→ What the exercise asks: In the text below about color working profiles, what default working profile does the quote from Rawpedia give?
#### Source document
I don’t remember when was the last time I changed the profile, but it was set to ProPhoto. My laptop is Dell XPS 9550, screen color is good but probably just short of Adobe RGB. Not sure it matters for the working space setting and the output.

Quote from Rawpedia: The default working profile is ProPhoto and should not be changed for normal use.

Hermann-Josef

Oops. It was not solved yet.

I have my working profile now at sRGB. Doing normal demoisaicing. I find that with the following settings enabled I still get changes in the other channels, so I have to disable those too.

  • Lab
  • Wavelets
  • Sharpening

If the default should be ProPhoto for typical photo corrections with the best quality, then I think the RGB curve tool gives unintended results.

For example, I want to improve a starry sky photo by subtracting light pollution glows with the RGB curves (“clarkvision” method). I already noticed before that it gives me somewhat unpredictable different results. When I subtract red, I would not want compensation in other color bands which defeats the purpose, because it likely does a multiplication like white balance, which should be avoided.
########
#### Recorded data
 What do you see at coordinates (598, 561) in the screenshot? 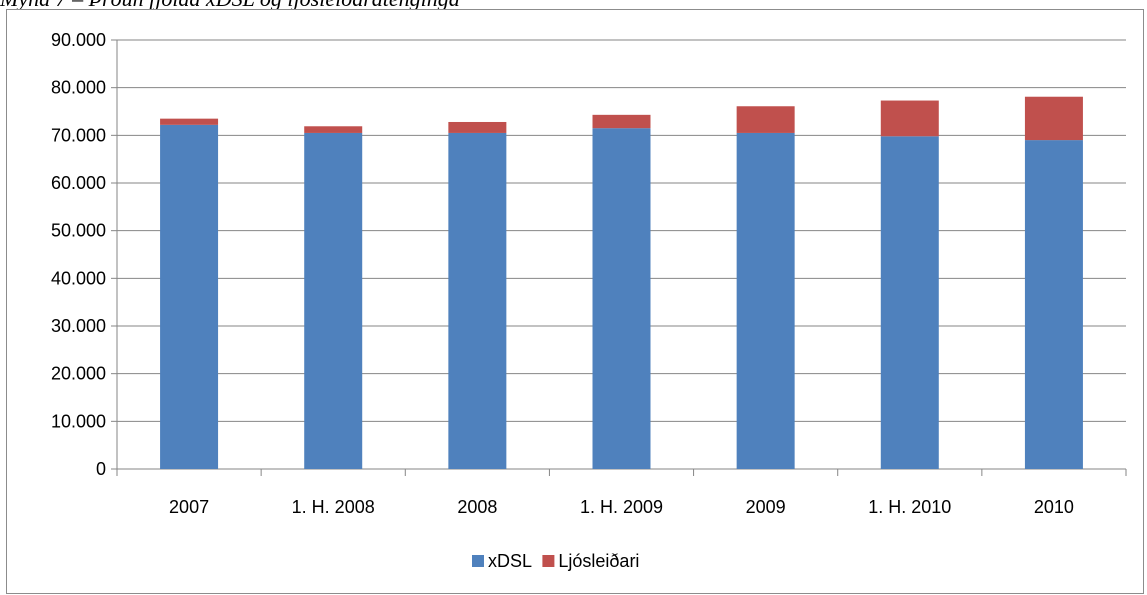
I see `legend-label: Ljósleiðari` at bounding box center [598, 561].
########
→ Reply to the exercise: ProPhoto